【内閣委員会】子ども子育て支援法案についての集中審議

 子ども子育て支援法案は、与党の審議・採決強行によって、野党の質疑は一度も行われませんでした。野党の要求により、子ども子育て支援法に関する集中審議が実現しました。

 私は、法律案要綱の誤りについて追及。子ども子育て支援法改正案の法律案要綱において、「市町村子ども・子育て支援事業計画」と記載すべきところを「市町村子ども・子育て支援計画」としていたことについて、誤りではないかと質問。

 松山大臣は「可能な限り簡素化し、わかりやすく説明するということだったが、そうなっていないという指摘は真摯に受け止めたい」と答弁。

 私は「誤りを誤りと認めない政府の態度が、国会と政府の信頼関係を損ない、国民の政府不信を大きくするものとなっている。いまからでも誤りを認め反省すべきだ」と指摘しました。

- 提供データ -
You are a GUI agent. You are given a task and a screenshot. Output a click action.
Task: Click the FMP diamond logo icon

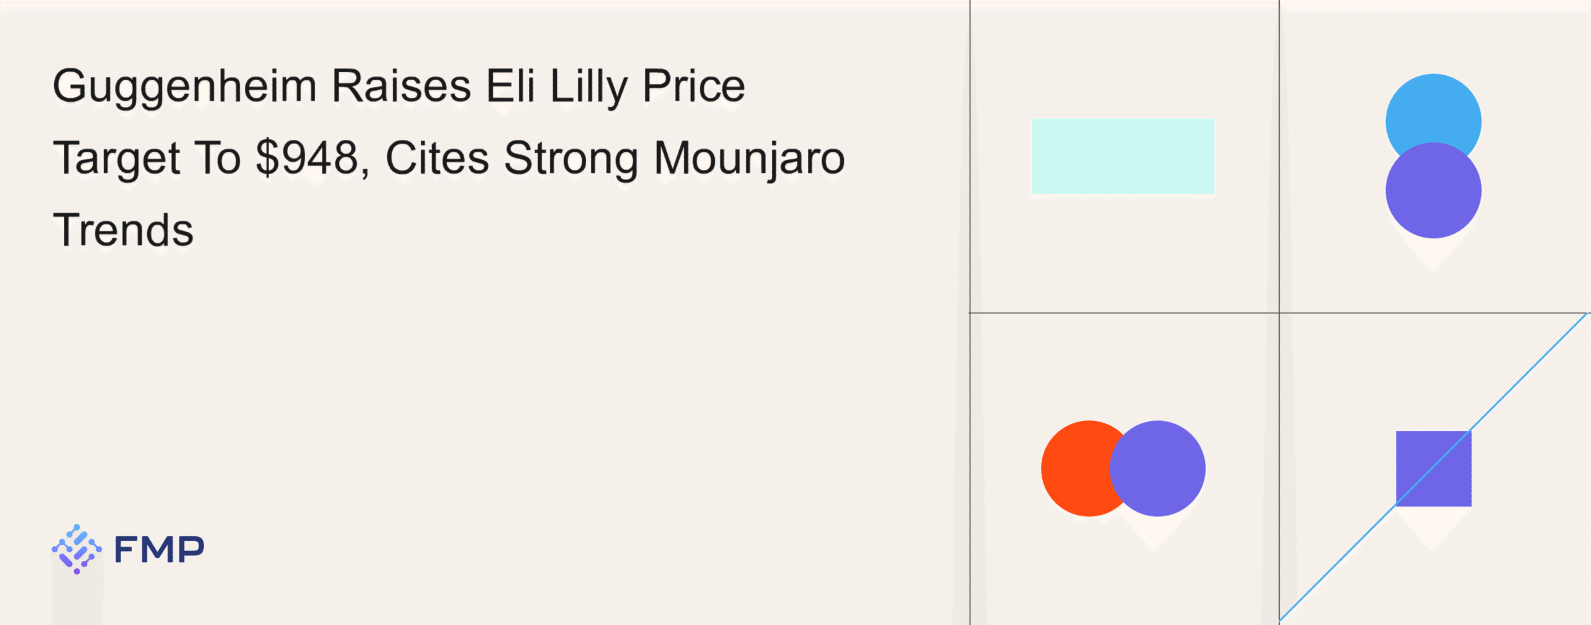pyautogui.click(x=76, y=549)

- 課題 -
1 - 引用文でかぎかっこ「」に入っている語句をすべて、出てくる順に書き出せ。
2 - 引用文によると、子ども子育て支援法に関する集中審議はだれの要求で実現したか。
3 - 内閣委員会の集中審議を扱った引用文を、最後の文のあとから書き継げ。

- 解答 -
1 -
1. 「市町村子ども・子育て支援事業計画」
2. 「市町村子ども・子育て支援計画」
3. 「可能な限り簡素化し、わかりやすく説明するということだったが、そうなっていないという指摘は真摯に受け止めたい」
4. 「誤りを誤りと認めない政府の態度が、国会と政府の信頼関係を損ない、国民の政府不信を大きくするものとなっている。いまからでも誤りを認め反省すべきだ」

2 - 野党の要求で実現した。

3 -
 また、2016年度からスタートした企業主導型保育事業について質問。児童育成協会の立ち入り調査で、職員の配置や保育内容について改善すべき事項が多数あることを確認。保育士の人数が足りていない時間帯があるとか、昼寝の際にうつぶせ寝にさせたままだった、給食のアレルギー対応のマニュアルがなかったなど問題点が指摘されています。

 認可外であり、保育所よりも職員資格等の面で緩和されているとか、設置や運営に市町村の関与が少ない。企業主導型保育事業は、保育料が応能負担ではない。低所得者世帯が利用できない可能性があるなど問題点を指摘しました。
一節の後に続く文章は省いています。